ゼニゴケ 【銭苔】


 東京都東久留米市・12月撮影

 

おとぎの国の“樹氷”

例年に比べれば、暖かい12月のように感じていたが、さすがに朝晩の冷え込みは厳しくなってきた。

冬の朝は、枯野も畑も人家の屋根も、白い霜でおおわれる。朝日が射し始めると、あたり一面がキラキラと輝き出し、ひとときの銀色の冬景色を見せてくれる。
霜がおりるのは、朝夕の百葉箱の気温がおよそ4℃以下になるころからだそうだ。でも、霜がきれいにおりている寒い朝は、決まって晴れた風のない静かな日のような感じがする。
霜は地表面近くの空気中の水蒸気が冷やされ、地表付近の物に直接氷の結晶となって付着してできる。どんな小さな物にも、霜は忘れずにおりる。足元に枯れ残った小さなゼニゴケにも、きれいに霜がおりていた。

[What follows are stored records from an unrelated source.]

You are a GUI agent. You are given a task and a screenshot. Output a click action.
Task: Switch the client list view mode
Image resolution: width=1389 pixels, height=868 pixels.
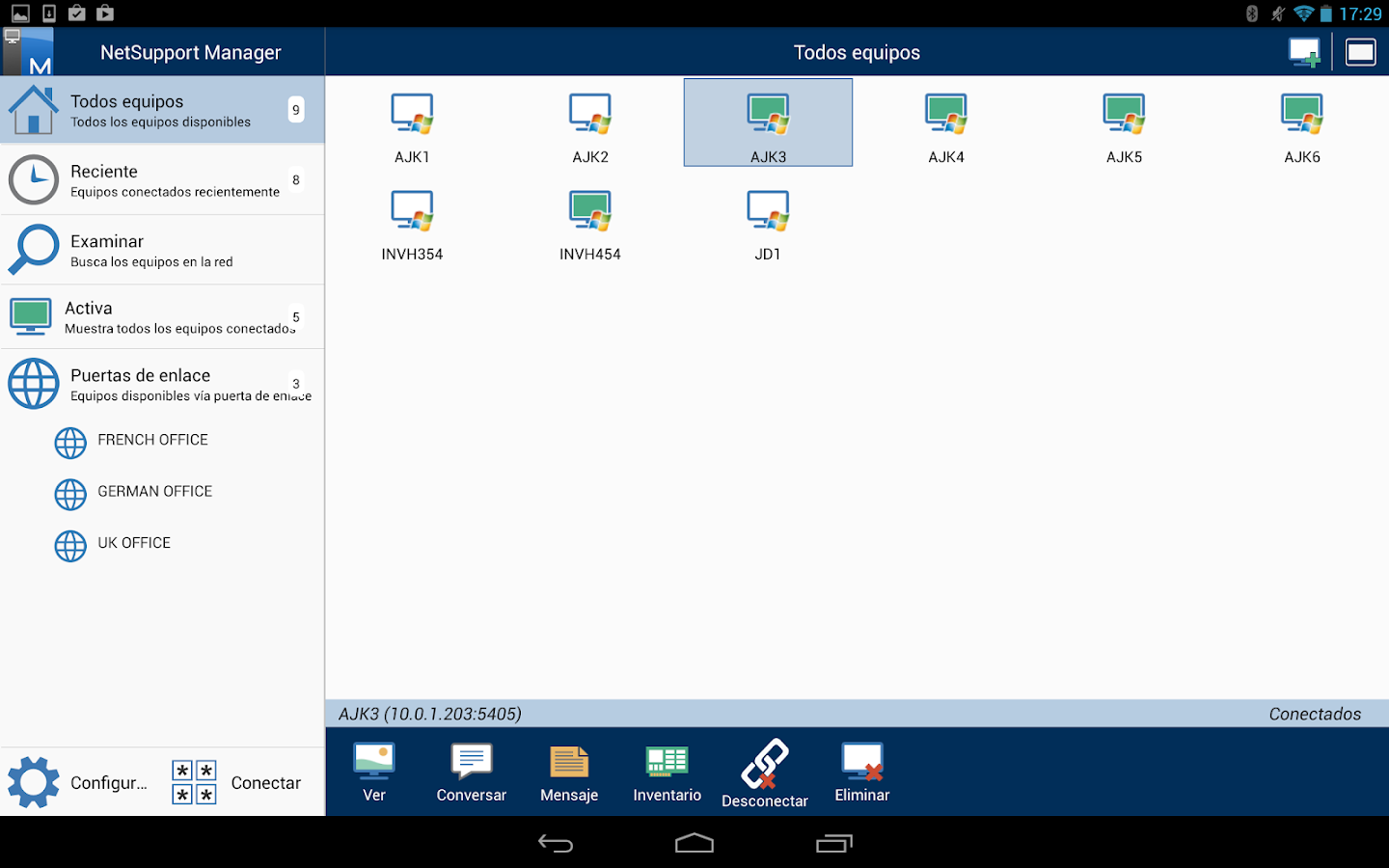coord(1360,51)
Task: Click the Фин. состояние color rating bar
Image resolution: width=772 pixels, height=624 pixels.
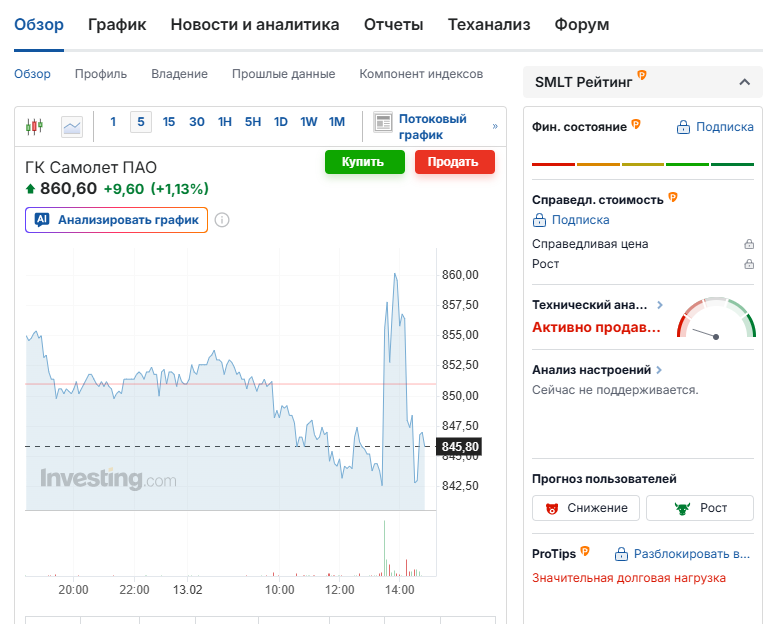Action: click(643, 163)
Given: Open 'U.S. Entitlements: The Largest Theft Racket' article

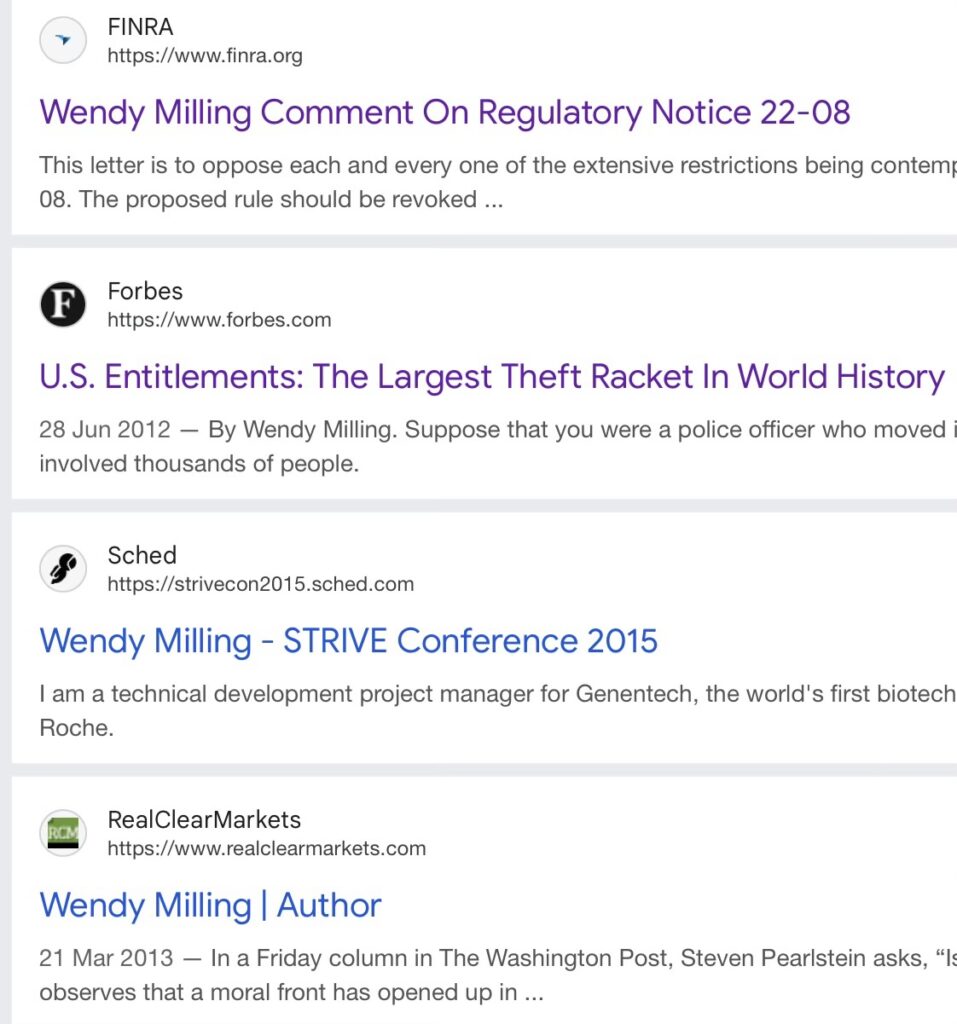Looking at the screenshot, I should (491, 377).
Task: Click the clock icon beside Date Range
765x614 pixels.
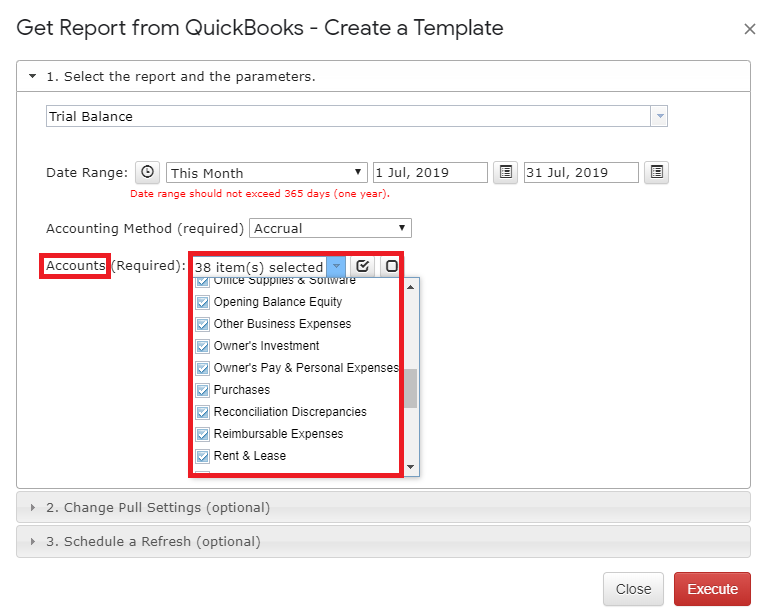Action: 147,172
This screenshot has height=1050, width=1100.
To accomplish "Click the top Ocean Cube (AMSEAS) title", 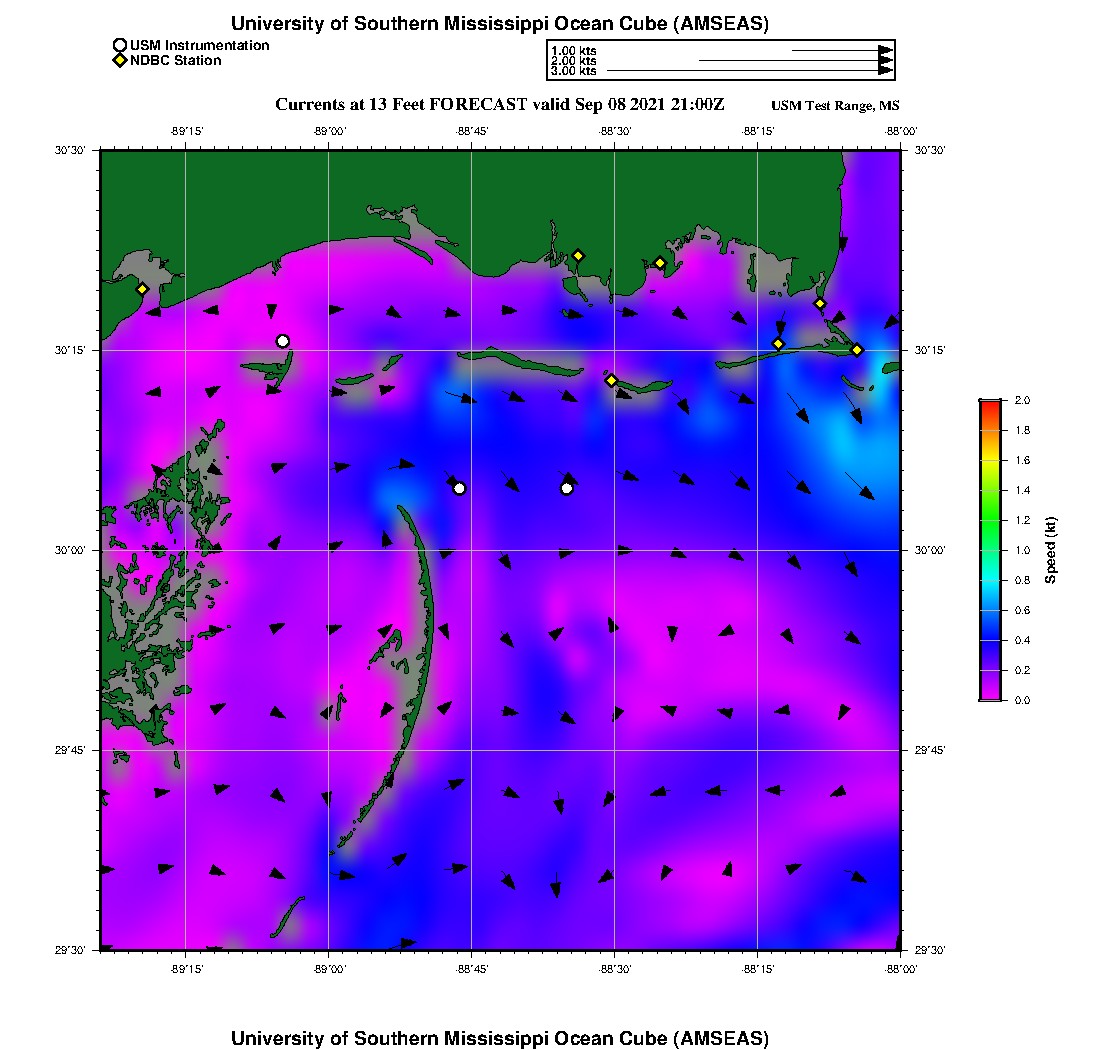I will (x=500, y=23).
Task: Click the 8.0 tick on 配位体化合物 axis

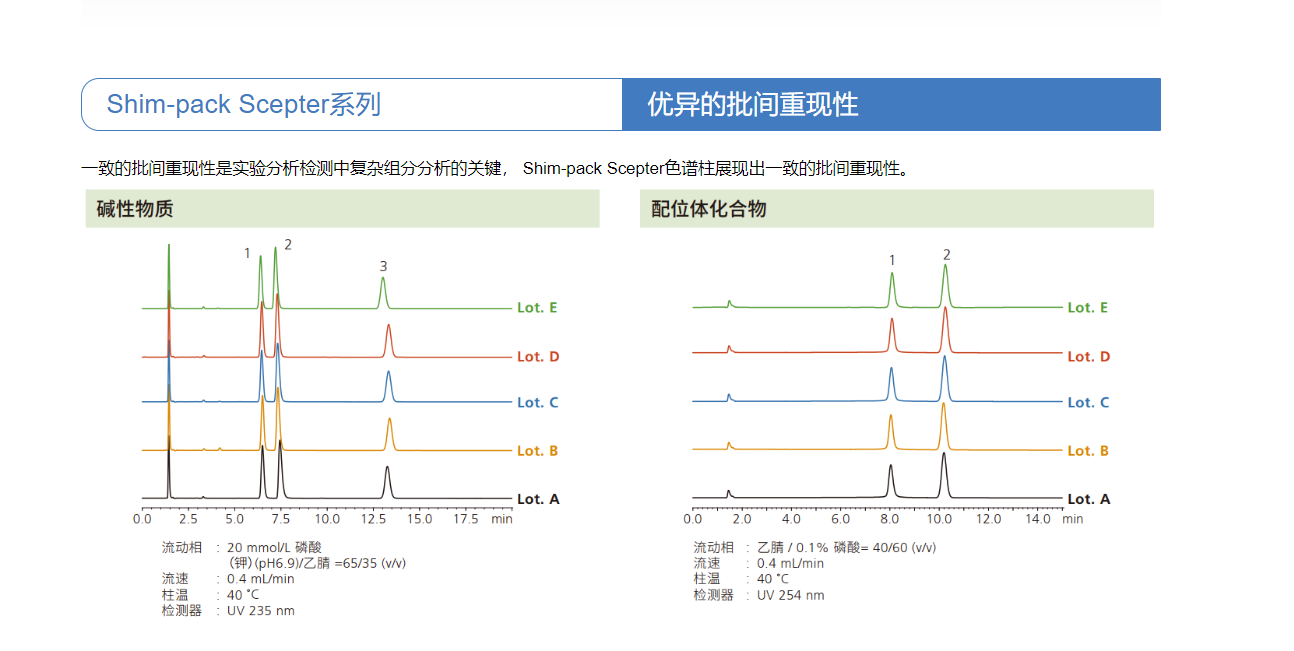Action: (x=889, y=519)
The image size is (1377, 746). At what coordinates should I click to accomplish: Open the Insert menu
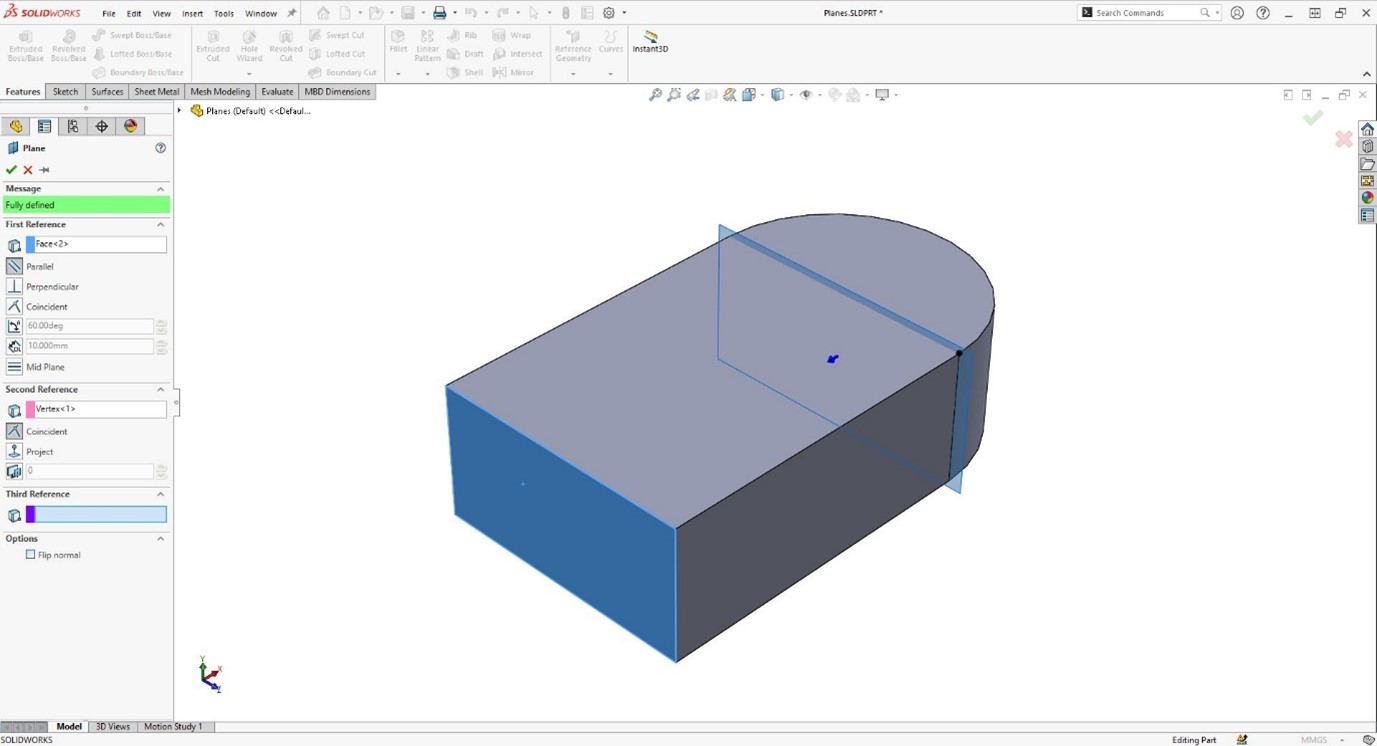tap(192, 13)
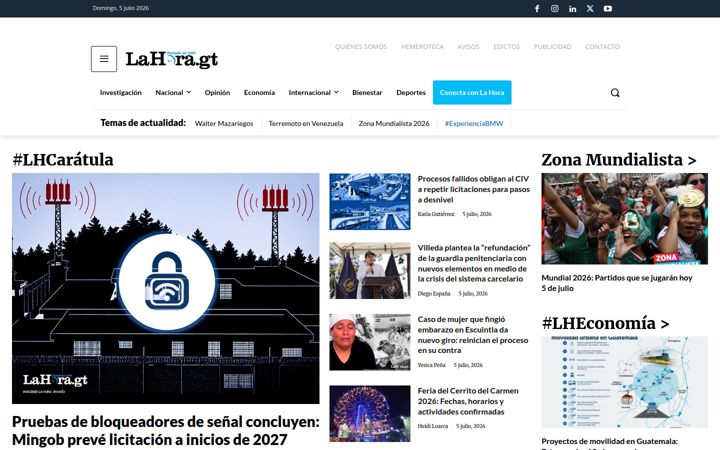This screenshot has height=450, width=720.
Task: Open the Walter Mazariegos topic
Action: point(224,124)
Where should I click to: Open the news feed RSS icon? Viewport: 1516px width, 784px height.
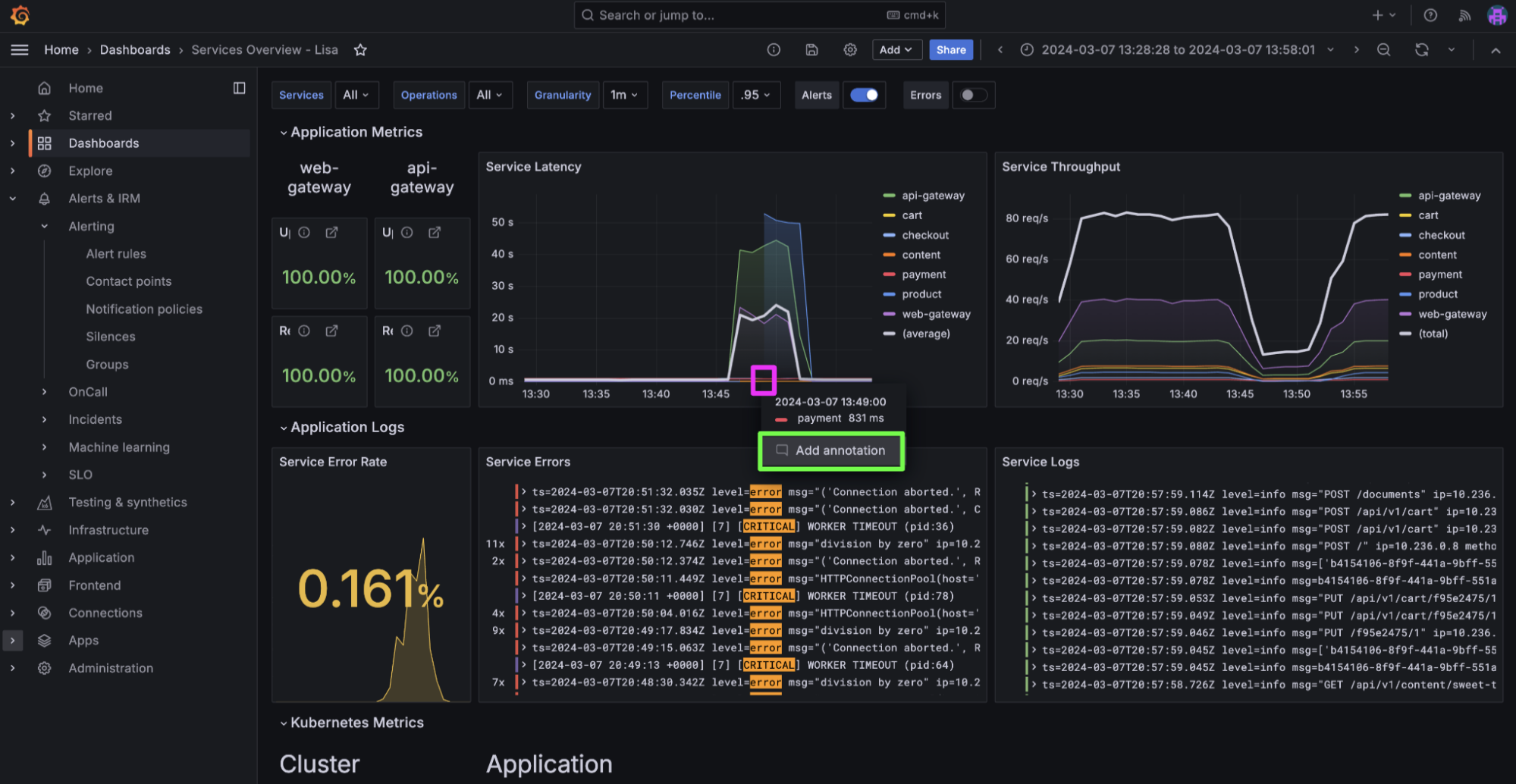pos(1464,15)
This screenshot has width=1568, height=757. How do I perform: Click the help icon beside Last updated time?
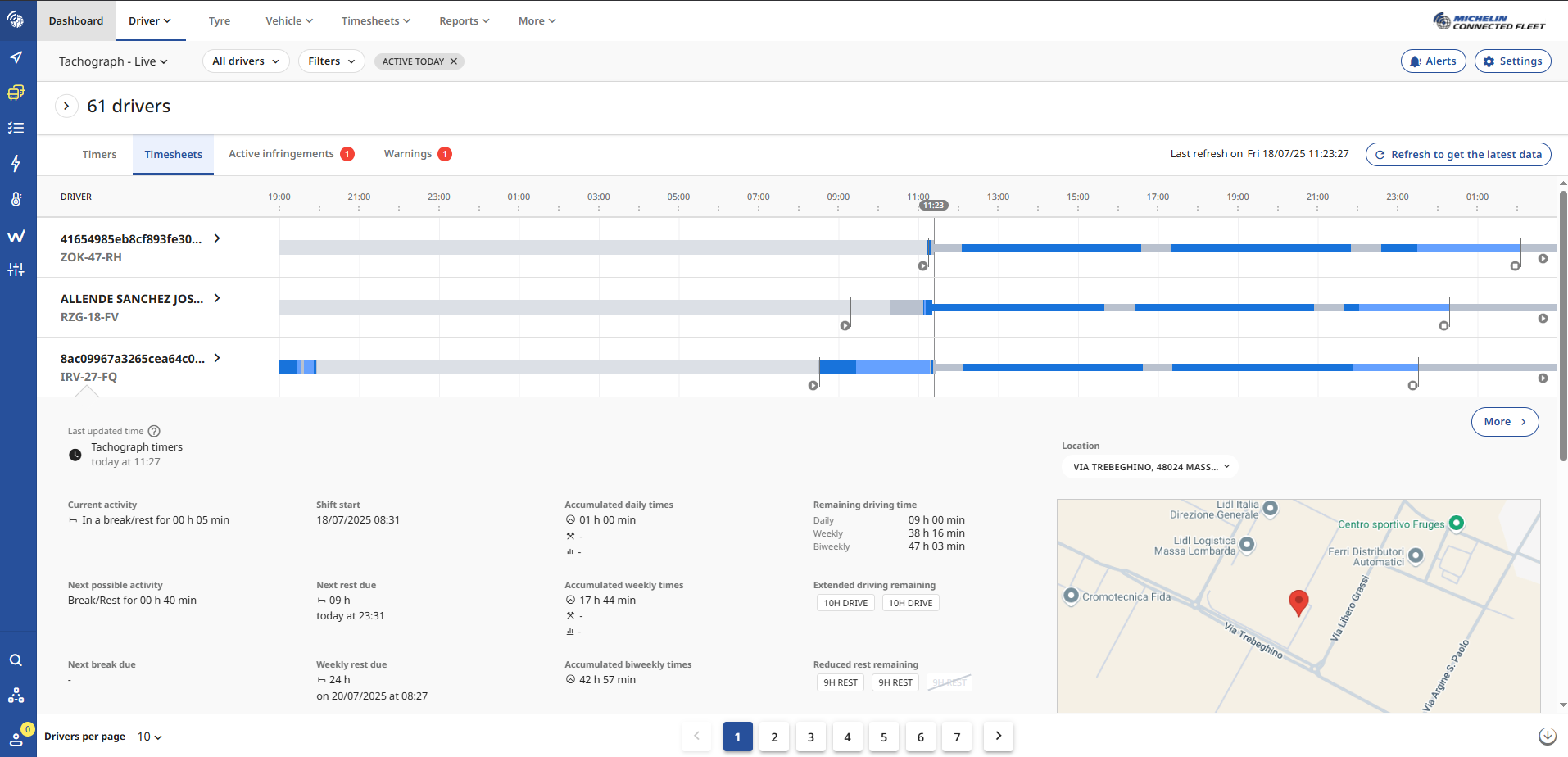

ゼニコケは湿気の多い場所なら、どこにでもよく見られるコケで、開いた傘のような雄株や破れ傘のような形の雌株(写真)が無数に乱立する様子は、ちょっと気味悪くも見える。でも、この写真のように、霜のおりたようすをクローズ・アップしてみると、おとぎの国の小さな“樹氷”といった感じ…。
そんなメルヘンの世界にいざなってくれたゼニゴケの霜も、朝日が当たり始めると、意外にはやくとけて、消えてしまう。そして再び、冬を越す寒々しい植物の姿に戻る。